In my heart, however, it feels so disconcerting and excruciating and embarrassing. I can live with this thing, and make fun of it, and move on with my life. This week, however, I'm stuck with crunchy knee cereal boxes and the horrible realization that I engaged my religious beliefs in a mental disorder that lies all the time. Sometimes, I've seen angels. Other times, it was serotonin. How then do I ever trust myself in either circumstance again?

I'm going to post this before I lose my nerve and think of all the people who read this and will judge me because I'm not gifted enough to pull these thoughts from my troubled little Prozac-coated heart.
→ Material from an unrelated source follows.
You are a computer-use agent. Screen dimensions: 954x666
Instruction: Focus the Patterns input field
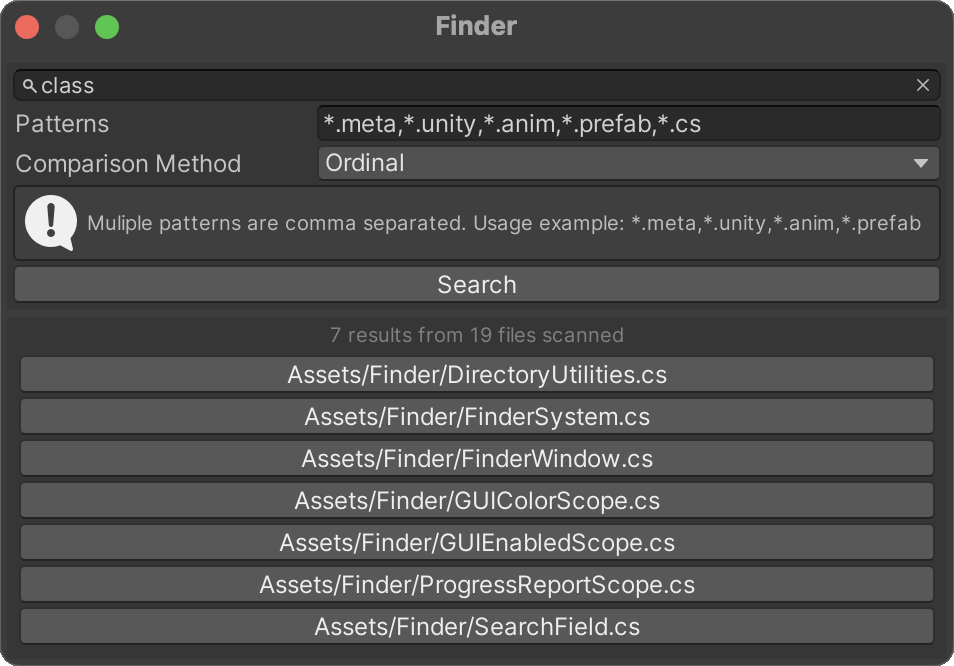coord(628,123)
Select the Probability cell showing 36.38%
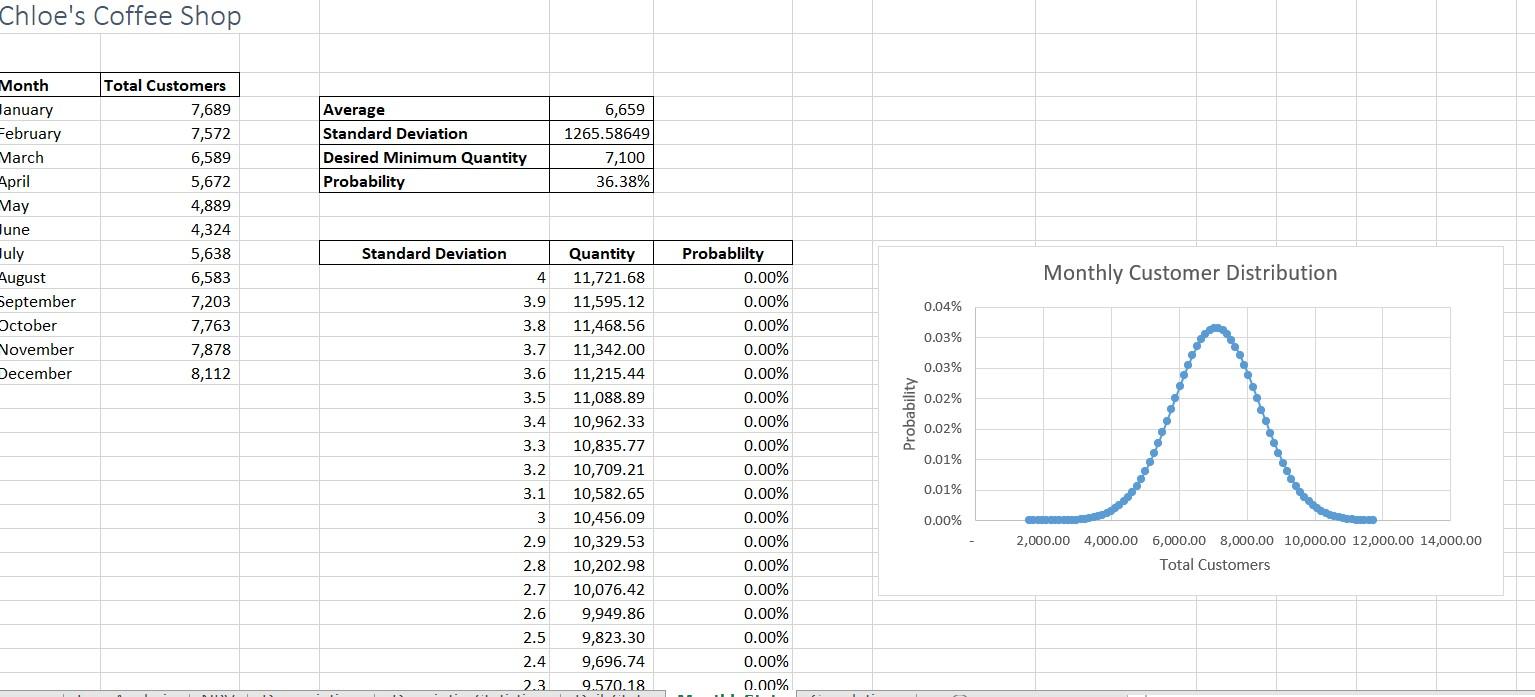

Next time I might just post the nekked pictures. I won't show you my knees.

6 comments:

Anonymous said...

I certainly won't judge you. In fact, I'd love to have a conversation about this soon.

Ginger said...

Brilliant post. You expressed what so many, who if they are completely honest with themselves, have gone through...but don't have the courage to admit. I call mine "a crisis of faith" that began when I got so sick after Amanda was born (yes, 11 yrs ago), and continues to this day. I have good days & bad days...happily, the good ones have started outnumbering the bad. Again, thank you for your transparency. *hugs*

Sospitas said...

I don't really know you but I love the honesty and transparency. No judgements here, we're all on our own journey. I wouldn't expect you to judge where I am anymore than I would presume to judge where you are. Kudos.

Leila said...

I don't know what to say other than I just love you. Thank you for your courage, for the permission this post gives all of us to pull back the veil and reveal the authentic self. I'm struggling to make sense of stuff too. As a coping mechanism, I count steps, phone poles, the slashes on the road (which get pretty difficult going 70 miles an hour!) I have a freakish ability to know what someone is going to say before they say it - and I often believe my own press - even before it actually happens. HA! I relate with Anne Lamott: "I've thought such awful thoughts that I cannot even say them out loud because they would make Jesus want to drink gin straight out of the cat dish."

ReflectionsByPj said...

Cliche as it is, you will learn... time, patience, and a fiery-spirited red-head filled with knowledge, the will to gain more knowledge and understanding, filled with determination, humor, and a beautiful love... you will learn. Sometimes, for me, it's writing on this mirror that helps me work it out, or at least gain a better understanding. You are loved. You are beautiful. You are labeled, who of us isn't - it's figuring out which department store we're hanging in or in our case, which bistro. (I heart you.)

Anonymous said...

I can see why faith in God could be a huge struggle after such a revelation. I think you expressed yourself very well. I've struggled with how to relate to God based on my own lack of ability to hear Him. There have been times I was SO SURE it was God speaking, only to discover later that I was simply attributing my own desires to Him. I had to accept that I'm the one who is flawed and thank Him that He loves and accepts me anyway. That sounds clique, but it was a huge revelation to me. I applaud your bravery for sharing these thoughts. Now, if you'll excuse me, I need to count my steps back to my bedroom and perform my ritual preparations for bed.